Saved entries »
◇ ◇ ◇ ◇ ◇

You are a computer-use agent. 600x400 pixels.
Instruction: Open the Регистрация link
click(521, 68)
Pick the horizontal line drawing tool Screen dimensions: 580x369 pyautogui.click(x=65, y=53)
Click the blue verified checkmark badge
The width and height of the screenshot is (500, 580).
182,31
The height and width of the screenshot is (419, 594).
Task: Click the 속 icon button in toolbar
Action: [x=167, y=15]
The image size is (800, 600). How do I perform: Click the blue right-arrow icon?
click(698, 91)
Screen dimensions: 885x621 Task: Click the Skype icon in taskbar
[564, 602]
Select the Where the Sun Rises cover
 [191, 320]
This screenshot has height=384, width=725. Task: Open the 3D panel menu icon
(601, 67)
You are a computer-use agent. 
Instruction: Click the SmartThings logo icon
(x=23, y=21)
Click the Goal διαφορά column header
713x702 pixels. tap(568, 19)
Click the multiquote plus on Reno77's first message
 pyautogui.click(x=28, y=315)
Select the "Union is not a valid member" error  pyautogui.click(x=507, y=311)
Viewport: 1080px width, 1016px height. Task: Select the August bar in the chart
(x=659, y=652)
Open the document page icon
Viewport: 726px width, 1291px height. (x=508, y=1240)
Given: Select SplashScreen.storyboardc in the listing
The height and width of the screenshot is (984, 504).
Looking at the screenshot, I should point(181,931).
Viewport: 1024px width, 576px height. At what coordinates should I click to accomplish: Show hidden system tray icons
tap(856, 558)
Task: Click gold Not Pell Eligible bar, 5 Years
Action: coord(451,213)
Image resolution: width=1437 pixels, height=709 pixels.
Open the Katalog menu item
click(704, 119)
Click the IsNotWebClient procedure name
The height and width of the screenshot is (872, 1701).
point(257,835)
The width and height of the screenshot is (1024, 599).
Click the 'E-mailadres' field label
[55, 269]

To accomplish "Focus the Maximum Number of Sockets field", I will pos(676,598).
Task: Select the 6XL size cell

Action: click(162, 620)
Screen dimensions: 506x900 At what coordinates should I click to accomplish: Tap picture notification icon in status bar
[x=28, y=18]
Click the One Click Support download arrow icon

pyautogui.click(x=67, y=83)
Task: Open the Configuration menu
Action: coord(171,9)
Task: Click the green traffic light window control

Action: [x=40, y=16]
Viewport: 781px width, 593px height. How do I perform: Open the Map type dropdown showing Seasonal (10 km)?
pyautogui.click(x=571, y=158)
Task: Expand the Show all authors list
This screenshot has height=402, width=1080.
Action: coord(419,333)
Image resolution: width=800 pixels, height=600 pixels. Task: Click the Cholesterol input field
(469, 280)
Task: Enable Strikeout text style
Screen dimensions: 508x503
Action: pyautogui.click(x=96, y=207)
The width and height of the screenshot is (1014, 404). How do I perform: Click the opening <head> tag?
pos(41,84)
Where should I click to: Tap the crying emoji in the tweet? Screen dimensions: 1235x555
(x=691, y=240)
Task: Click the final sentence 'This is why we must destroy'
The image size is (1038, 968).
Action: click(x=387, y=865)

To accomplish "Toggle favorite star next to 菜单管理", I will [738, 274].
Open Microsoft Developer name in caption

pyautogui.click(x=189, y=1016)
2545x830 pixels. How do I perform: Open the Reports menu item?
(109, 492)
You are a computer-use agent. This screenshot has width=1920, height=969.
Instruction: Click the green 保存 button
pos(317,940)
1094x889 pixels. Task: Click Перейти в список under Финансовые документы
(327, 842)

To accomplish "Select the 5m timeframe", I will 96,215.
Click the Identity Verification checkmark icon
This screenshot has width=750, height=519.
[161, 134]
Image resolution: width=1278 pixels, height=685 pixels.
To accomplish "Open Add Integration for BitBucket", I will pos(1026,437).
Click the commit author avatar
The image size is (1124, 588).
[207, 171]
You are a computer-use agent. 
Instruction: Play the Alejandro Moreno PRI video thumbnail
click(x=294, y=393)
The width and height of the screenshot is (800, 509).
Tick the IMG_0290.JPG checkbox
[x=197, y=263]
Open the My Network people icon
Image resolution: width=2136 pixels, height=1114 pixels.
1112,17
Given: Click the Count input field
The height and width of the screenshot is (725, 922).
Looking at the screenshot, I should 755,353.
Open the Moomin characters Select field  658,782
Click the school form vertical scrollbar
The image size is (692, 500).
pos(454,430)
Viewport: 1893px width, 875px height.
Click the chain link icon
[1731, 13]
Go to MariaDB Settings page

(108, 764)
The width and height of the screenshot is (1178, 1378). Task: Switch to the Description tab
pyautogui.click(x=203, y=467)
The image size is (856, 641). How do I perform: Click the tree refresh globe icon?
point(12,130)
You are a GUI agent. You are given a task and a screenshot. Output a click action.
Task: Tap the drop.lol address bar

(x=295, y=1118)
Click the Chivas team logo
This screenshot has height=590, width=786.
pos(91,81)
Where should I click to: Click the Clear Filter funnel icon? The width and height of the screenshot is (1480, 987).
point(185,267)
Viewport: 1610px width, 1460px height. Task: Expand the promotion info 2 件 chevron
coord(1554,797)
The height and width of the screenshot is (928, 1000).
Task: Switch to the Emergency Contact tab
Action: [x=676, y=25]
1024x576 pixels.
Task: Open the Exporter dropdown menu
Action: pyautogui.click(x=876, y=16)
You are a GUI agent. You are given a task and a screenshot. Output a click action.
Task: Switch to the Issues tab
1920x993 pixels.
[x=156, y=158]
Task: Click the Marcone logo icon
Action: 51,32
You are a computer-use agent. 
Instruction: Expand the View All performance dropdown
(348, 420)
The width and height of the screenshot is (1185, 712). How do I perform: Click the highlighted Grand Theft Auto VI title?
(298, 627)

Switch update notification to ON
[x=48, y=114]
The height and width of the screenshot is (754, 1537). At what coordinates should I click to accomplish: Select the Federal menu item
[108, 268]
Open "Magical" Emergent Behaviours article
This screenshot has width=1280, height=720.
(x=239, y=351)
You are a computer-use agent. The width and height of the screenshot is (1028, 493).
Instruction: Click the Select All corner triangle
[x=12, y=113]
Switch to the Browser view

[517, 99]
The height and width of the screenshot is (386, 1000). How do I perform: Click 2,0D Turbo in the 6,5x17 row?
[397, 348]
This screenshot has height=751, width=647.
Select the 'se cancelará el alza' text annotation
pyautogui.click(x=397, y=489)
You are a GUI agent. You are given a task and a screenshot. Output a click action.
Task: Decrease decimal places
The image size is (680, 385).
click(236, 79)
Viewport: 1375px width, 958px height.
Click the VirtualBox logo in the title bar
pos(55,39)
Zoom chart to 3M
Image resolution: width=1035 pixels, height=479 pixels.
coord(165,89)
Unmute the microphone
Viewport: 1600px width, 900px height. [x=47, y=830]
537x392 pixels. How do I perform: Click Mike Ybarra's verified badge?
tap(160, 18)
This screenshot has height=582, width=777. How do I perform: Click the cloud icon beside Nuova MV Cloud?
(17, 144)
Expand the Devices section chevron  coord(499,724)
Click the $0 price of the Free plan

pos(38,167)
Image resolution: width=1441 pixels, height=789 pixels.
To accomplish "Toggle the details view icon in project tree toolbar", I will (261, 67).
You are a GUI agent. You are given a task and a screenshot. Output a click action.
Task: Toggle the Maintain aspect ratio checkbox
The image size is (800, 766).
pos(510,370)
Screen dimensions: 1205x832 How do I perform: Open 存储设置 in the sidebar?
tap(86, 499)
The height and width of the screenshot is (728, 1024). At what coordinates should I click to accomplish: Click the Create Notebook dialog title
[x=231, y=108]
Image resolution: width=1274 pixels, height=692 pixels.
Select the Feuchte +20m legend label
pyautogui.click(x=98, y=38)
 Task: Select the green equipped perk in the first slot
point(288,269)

◇ ◇ ◇ ◇ ◇

Copy out the records in full, matching every line character for character.

ANSWER TO THIS TASK »
You are a computer-use agent. 600x400 pixels.
Instruction: Open the Регистрация link
click(521, 68)
Pick the horizontal line drawing tool Screen dimensions: 580x369 pyautogui.click(x=65, y=53)
Click the blue verified checkmark badge
The width and height of the screenshot is (500, 580).
182,31
The height and width of the screenshot is (419, 594).
Task: Click the 속 icon button in toolbar
Action: [x=167, y=15]
The image size is (800, 600). How do I perform: Click the blue right-arrow icon?
click(698, 91)
Screen dimensions: 885x621 Task: Click the Skype icon in taskbar
[564, 602]
Select the Where the Sun Rises cover
 [191, 320]
This screenshot has height=384, width=725. Task: Open the 3D panel menu icon
(601, 67)
You are a computer-use agent. 
Instruction: Click the SmartThings logo icon
(x=23, y=21)
Click the Goal διαφορά column header
713x702 pixels. tap(568, 19)
Click the multiquote plus on Reno77's first message
 pyautogui.click(x=28, y=315)
Select the "Union is not a valid member" error  pyautogui.click(x=507, y=311)
Viewport: 1080px width, 1016px height. Task: Select the August bar in the chart
(x=659, y=652)
Open the document page icon
Viewport: 726px width, 1291px height. (x=508, y=1240)
Given: Select SplashScreen.storyboardc in the listing
The height and width of the screenshot is (984, 504).
Looking at the screenshot, I should point(181,931).
Viewport: 1024px width, 576px height. At what coordinates should I click to accomplish: Show hidden system tray icons
tap(856, 558)
Task: Click gold Not Pell Eligible bar, 5 Years
Action: coord(451,213)
Image resolution: width=1437 pixels, height=709 pixels.
Open the Katalog menu item
click(704, 119)
Click the IsNotWebClient procedure name
The height and width of the screenshot is (872, 1701).
point(257,835)
The width and height of the screenshot is (1024, 599).
Click the 'E-mailadres' field label
[55, 269]

To accomplish "Focus the Maximum Number of Sockets field", I will pos(676,598).
Task: Select the 6XL size cell

Action: click(162, 620)
Screen dimensions: 506x900 At what coordinates should I click to accomplish: Tap picture notification icon in status bar
[x=28, y=18]
Click the One Click Support download arrow icon

pyautogui.click(x=67, y=83)
Task: Open the Configuration menu
Action: coord(171,9)
Task: Click the green traffic light window control

Action: [x=40, y=16]
Viewport: 781px width, 593px height. How do I perform: Open the Map type dropdown showing Seasonal (10 km)?
pyautogui.click(x=571, y=158)
Task: Expand the Show all authors list
This screenshot has height=402, width=1080.
Action: coord(419,333)
Image resolution: width=800 pixels, height=600 pixels. Task: Click the Cholesterol input field
(469, 280)
Task: Enable Strikeout text style
Screen dimensions: 508x503
Action: pyautogui.click(x=96, y=207)
The width and height of the screenshot is (1014, 404). How do I perform: Click the opening <head> tag?
pos(41,84)
Where should I click to: Tap the crying emoji in the tweet? Screen dimensions: 1235x555
(x=691, y=240)
Task: Click the final sentence 'This is why we must destroy'
The image size is (1038, 968).
Action: click(x=387, y=865)

To accomplish "Toggle favorite star next to 菜单管理", I will [738, 274].
Open Microsoft Developer name in caption

pyautogui.click(x=189, y=1016)
2545x830 pixels. How do I perform: Open the Reports menu item?
(109, 492)
You are a computer-use agent. This screenshot has width=1920, height=969.
Instruction: Click the green 保存 button
pos(317,940)
1094x889 pixels. Task: Click Перейти в список under Финансовые документы
(327, 842)

To accomplish "Select the 5m timeframe", I will 96,215.
Click the Identity Verification checkmark icon
This screenshot has width=750, height=519.
[161, 134]
Image resolution: width=1278 pixels, height=685 pixels.
To accomplish "Open Add Integration for BitBucket", I will pos(1026,437).
Click the commit author avatar
The image size is (1124, 588).
[207, 171]
You are a computer-use agent. 
Instruction: Play the Alejandro Moreno PRI video thumbnail
click(x=294, y=393)
The width and height of the screenshot is (800, 509).
Tick the IMG_0290.JPG checkbox
[x=197, y=263]
Open the My Network people icon
Image resolution: width=2136 pixels, height=1114 pixels.
1112,17
Given: Click the Count input field
The height and width of the screenshot is (725, 922).
Looking at the screenshot, I should 755,353.
Open the Moomin characters Select field  658,782
Click the school form vertical scrollbar
The image size is (692, 500).
pos(454,430)
Viewport: 1893px width, 875px height.
Click the chain link icon
[1731, 13]
Go to MariaDB Settings page

(108, 764)
The width and height of the screenshot is (1178, 1378). Task: Switch to the Description tab
pyautogui.click(x=203, y=467)
The image size is (856, 641). How do I perform: Click the tree refresh globe icon?
point(12,130)
You are a GUI agent. You are given a task and a screenshot. Output a click action.
Task: Tap the drop.lol address bar

(x=295, y=1118)
Click the Chivas team logo
This screenshot has height=590, width=786.
pos(91,81)
Where should I click to: Click the Clear Filter funnel icon? The width and height of the screenshot is (1480, 987).
point(185,267)
Viewport: 1610px width, 1460px height. Task: Expand the promotion info 2 件 chevron
coord(1554,797)
The height and width of the screenshot is (928, 1000).
Task: Switch to the Emergency Contact tab
Action: [x=676, y=25]
1024x576 pixels.
Task: Open the Exporter dropdown menu
Action: pyautogui.click(x=876, y=16)
You are a GUI agent. You are given a task and a screenshot. Output a click action.
Task: Switch to the Issues tab
1920x993 pixels.
[x=156, y=158]
Task: Click the Marcone logo icon
Action: 51,32
You are a computer-use agent. 
Instruction: Expand the View All performance dropdown
(348, 420)
The width and height of the screenshot is (1185, 712). How do I perform: Click the highlighted Grand Theft Auto VI title?
(298, 627)

Switch update notification to ON
[x=48, y=114]
The height and width of the screenshot is (754, 1537). At what coordinates should I click to accomplish: Select the Federal menu item
[108, 268]
Open "Magical" Emergent Behaviours article
This screenshot has width=1280, height=720.
(x=239, y=351)
You are a computer-use agent. The width and height of the screenshot is (1028, 493).
Instruction: Click the Select All corner triangle
[x=12, y=113]
Switch to the Browser view

[517, 99]
The height and width of the screenshot is (386, 1000). How do I perform: Click 2,0D Turbo in the 6,5x17 row?
[397, 348]
This screenshot has height=751, width=647.
Select the 'se cancelará el alza' text annotation
pyautogui.click(x=397, y=489)
You are a GUI agent. You are given a task and a screenshot. Output a click action.
Task: Decrease decimal places
The image size is (680, 385).
click(236, 79)
Viewport: 1375px width, 958px height.
Click the VirtualBox logo in the title bar
pos(55,39)
Zoom chart to 3M
Image resolution: width=1035 pixels, height=479 pixels.
coord(165,89)
Unmute the microphone
Viewport: 1600px width, 900px height. [x=47, y=830]
537x392 pixels. How do I perform: Click Mike Ybarra's verified badge?
tap(160, 18)
This screenshot has height=582, width=777. How do I perform: Click the cloud icon beside Nuova MV Cloud?
(17, 144)
Expand the Devices section chevron  coord(499,724)
Click the $0 price of the Free plan

pos(38,167)
Image resolution: width=1441 pixels, height=789 pixels.
To accomplish "Toggle the details view icon in project tree toolbar", I will (261, 67).
You are a GUI agent. You are given a task and a screenshot. Output a click action.
Task: Toggle the Maintain aspect ratio checkbox
The image size is (800, 766).
pos(510,370)
Screen dimensions: 1205x832 How do I perform: Open 存储设置 in the sidebar?
tap(86, 499)
The height and width of the screenshot is (728, 1024). At what coordinates should I click to accomplish: Click the Create Notebook dialog title
[x=231, y=108]
Image resolution: width=1274 pixels, height=692 pixels.
Select the Feuchte +20m legend label
pyautogui.click(x=98, y=38)
 Task: Select the green equipped perk in the first slot
point(288,269)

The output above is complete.